# Your goal
In the entries that follow, find every line containing "with" and copy it.

Dataset records:

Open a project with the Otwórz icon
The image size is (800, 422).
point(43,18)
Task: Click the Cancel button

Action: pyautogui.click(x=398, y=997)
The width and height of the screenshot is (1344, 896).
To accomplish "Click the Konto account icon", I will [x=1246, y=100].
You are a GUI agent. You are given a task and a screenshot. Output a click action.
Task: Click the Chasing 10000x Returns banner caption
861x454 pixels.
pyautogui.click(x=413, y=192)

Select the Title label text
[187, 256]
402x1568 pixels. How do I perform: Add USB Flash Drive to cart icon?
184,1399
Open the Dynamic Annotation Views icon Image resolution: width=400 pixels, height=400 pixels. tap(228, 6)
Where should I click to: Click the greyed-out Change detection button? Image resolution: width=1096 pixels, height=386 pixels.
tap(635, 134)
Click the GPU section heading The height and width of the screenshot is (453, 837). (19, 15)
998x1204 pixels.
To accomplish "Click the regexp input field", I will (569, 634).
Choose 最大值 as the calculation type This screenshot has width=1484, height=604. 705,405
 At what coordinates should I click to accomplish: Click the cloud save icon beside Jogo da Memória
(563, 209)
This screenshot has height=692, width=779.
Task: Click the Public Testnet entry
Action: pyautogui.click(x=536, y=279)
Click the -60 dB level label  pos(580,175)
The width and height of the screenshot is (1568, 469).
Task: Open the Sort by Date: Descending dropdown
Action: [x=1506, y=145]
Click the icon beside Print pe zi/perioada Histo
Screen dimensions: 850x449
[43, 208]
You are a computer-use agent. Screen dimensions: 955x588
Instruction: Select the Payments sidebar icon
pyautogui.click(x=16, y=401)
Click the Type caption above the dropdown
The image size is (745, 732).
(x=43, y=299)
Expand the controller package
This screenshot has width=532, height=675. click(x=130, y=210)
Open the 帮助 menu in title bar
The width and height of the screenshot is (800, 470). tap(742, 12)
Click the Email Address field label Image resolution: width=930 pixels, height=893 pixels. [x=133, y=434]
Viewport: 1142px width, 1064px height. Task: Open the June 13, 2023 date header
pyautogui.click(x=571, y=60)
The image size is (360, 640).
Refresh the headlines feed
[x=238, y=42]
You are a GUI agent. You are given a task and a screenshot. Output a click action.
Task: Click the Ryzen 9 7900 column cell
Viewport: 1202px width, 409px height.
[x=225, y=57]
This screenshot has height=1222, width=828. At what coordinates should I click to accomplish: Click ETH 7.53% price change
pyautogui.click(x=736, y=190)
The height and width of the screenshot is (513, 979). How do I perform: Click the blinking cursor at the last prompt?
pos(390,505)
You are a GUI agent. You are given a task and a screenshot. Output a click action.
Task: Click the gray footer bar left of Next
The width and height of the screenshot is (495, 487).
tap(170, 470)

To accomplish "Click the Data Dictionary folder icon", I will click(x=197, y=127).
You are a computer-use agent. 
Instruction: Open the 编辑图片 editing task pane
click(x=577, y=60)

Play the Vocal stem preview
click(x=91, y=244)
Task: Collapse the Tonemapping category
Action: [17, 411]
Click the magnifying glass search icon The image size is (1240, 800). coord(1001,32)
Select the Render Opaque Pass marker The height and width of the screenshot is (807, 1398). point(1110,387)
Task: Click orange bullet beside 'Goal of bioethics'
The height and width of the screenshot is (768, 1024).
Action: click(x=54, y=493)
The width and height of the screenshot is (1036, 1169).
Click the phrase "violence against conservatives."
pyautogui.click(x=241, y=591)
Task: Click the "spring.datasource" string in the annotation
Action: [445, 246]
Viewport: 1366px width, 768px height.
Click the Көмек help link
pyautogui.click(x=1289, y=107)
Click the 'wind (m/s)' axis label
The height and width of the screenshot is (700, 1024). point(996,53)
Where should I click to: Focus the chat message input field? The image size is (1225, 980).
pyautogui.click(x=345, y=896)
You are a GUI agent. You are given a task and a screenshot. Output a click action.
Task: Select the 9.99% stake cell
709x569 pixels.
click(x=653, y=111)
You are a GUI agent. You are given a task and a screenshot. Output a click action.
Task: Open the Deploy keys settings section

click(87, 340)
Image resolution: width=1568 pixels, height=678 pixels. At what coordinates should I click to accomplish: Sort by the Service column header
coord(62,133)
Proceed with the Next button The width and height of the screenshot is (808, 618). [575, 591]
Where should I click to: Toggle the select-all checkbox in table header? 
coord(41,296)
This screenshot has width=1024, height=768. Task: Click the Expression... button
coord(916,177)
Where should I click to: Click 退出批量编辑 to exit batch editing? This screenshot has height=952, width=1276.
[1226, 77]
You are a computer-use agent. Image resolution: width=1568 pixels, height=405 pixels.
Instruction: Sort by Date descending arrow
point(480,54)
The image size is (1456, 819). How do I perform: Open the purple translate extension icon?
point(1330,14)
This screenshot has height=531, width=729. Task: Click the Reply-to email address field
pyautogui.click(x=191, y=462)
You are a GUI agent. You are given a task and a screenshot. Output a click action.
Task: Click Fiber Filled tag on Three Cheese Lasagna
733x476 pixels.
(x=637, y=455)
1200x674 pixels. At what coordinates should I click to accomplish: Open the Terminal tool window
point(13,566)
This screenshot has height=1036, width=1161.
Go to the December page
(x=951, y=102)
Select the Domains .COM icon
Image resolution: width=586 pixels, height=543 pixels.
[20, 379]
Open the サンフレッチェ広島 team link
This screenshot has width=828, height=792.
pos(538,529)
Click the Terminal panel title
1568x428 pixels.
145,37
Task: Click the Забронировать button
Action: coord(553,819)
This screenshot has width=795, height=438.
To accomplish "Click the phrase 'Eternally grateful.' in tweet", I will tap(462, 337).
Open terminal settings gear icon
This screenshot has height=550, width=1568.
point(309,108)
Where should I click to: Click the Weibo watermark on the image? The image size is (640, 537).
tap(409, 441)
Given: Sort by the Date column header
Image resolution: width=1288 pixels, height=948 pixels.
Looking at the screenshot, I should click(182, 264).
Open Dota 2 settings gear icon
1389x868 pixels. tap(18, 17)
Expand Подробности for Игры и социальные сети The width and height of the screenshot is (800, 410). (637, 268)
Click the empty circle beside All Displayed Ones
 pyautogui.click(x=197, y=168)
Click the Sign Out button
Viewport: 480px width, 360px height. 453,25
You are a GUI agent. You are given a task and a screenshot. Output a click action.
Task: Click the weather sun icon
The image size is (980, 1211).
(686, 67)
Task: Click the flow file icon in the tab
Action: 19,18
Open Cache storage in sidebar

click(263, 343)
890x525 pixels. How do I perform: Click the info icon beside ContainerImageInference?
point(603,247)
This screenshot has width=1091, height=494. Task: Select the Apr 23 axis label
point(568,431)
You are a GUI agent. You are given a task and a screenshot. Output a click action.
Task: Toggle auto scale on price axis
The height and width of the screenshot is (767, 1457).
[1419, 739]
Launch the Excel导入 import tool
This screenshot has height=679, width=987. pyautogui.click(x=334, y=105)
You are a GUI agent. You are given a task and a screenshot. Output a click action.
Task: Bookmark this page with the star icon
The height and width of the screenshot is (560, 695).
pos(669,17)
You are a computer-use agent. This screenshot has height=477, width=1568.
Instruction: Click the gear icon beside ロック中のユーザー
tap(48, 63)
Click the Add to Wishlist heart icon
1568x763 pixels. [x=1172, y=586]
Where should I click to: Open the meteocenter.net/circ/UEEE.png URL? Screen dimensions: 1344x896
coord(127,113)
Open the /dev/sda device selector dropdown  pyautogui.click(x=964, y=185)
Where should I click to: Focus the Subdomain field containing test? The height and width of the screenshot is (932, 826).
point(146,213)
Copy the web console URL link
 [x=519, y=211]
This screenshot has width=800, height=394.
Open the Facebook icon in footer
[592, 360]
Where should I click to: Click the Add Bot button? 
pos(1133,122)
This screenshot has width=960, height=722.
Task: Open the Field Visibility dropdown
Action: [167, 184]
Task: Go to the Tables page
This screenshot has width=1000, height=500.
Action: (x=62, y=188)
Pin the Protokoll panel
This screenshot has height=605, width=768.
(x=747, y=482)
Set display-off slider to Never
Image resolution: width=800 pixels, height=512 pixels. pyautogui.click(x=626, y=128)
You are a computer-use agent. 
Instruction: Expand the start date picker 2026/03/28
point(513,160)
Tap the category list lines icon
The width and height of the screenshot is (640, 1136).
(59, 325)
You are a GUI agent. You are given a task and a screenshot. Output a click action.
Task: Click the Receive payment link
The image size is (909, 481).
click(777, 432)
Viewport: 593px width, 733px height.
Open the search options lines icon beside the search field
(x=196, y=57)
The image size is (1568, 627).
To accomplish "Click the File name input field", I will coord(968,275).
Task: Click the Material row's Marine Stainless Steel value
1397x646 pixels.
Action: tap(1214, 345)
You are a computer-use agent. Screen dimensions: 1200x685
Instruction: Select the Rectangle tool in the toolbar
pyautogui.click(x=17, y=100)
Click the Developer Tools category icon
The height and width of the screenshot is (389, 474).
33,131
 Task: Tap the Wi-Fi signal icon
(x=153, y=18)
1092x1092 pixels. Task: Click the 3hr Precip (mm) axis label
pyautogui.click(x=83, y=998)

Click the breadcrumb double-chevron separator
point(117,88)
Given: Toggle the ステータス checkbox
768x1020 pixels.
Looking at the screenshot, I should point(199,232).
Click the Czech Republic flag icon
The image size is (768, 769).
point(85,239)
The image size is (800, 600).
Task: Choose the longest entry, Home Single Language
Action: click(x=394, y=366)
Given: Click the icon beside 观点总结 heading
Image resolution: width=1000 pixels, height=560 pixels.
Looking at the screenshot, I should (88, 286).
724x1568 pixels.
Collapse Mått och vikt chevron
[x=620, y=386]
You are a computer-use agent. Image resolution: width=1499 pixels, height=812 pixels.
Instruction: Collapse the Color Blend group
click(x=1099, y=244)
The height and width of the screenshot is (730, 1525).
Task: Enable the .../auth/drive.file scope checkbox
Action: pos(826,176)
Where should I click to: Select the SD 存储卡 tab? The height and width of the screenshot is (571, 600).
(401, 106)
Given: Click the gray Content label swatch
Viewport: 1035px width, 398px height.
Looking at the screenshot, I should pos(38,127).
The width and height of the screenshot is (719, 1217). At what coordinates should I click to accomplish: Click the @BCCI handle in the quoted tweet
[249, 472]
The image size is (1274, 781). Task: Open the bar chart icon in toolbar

# Exercise response
Open a project with the Otwórz icon
Proceed with the Next button The width and height of the screenshot is (808, 618). [575, 591]
Task: Bookmark this page with the star icon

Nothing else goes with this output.